▶ **Aim of the task**
Among the lines below, list those containing the string "computer".

▶ **Information given**

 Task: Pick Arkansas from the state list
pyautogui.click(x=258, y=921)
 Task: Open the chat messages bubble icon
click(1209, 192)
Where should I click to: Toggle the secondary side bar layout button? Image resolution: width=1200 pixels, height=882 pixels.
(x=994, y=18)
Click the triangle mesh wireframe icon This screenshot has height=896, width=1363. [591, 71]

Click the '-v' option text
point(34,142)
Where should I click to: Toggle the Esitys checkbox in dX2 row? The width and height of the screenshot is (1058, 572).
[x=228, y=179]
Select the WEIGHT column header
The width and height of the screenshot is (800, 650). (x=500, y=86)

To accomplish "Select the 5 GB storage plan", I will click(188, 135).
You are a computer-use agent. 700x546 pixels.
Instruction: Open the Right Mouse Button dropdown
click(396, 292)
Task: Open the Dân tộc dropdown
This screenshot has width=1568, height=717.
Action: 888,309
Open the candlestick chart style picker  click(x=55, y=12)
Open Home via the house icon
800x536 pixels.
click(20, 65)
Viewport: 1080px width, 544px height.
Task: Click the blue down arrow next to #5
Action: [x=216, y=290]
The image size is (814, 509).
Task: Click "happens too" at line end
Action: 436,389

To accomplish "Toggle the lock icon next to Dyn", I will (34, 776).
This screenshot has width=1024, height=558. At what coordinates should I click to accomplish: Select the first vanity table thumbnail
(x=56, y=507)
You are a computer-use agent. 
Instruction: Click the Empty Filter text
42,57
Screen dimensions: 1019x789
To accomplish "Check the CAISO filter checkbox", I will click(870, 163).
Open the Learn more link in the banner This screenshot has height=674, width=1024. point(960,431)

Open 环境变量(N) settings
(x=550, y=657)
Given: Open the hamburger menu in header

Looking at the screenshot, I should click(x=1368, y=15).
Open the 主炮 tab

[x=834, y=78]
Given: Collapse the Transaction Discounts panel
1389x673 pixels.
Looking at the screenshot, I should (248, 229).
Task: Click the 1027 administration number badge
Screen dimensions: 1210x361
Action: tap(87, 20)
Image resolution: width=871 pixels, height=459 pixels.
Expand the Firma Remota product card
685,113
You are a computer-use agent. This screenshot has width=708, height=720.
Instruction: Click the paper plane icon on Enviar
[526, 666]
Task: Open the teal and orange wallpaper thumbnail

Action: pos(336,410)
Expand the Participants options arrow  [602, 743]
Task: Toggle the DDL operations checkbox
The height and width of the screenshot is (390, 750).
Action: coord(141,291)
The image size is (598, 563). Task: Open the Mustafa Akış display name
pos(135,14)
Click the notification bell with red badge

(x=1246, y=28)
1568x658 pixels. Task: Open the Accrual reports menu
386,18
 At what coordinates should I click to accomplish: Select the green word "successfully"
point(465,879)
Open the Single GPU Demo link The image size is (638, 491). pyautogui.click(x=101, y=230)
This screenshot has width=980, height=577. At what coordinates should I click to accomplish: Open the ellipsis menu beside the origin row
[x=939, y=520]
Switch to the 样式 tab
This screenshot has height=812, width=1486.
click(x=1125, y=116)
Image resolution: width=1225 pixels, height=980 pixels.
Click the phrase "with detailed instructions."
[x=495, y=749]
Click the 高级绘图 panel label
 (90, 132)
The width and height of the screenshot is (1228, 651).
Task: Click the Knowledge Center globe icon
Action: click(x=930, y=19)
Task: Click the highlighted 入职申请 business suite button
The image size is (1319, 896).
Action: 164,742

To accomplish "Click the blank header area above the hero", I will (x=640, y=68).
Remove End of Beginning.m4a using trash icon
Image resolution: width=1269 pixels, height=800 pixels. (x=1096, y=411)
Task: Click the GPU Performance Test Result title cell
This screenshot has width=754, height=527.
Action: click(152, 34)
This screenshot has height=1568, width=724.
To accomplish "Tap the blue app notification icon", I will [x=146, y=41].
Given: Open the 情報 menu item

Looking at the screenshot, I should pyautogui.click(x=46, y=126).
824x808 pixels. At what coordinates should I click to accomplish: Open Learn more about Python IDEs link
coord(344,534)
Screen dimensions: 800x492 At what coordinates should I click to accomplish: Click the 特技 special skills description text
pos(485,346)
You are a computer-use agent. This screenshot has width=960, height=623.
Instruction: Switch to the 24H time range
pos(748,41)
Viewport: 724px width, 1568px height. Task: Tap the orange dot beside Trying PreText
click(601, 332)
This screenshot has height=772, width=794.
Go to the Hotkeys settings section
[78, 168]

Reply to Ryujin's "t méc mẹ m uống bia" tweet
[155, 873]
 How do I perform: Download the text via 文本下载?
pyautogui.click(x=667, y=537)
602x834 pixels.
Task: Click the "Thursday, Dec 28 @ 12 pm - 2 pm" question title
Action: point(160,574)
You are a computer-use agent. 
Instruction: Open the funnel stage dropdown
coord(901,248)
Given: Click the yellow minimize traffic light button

▶ **Response box**
You are a computer-use agent. 700x546 pixels.
You are a computer-use agent. 
You are a computer-use agent. This screenshot has width=708, height=720.
You are a computer-use agent. This screenshot has width=960, height=623.
You are a computer-use agent. 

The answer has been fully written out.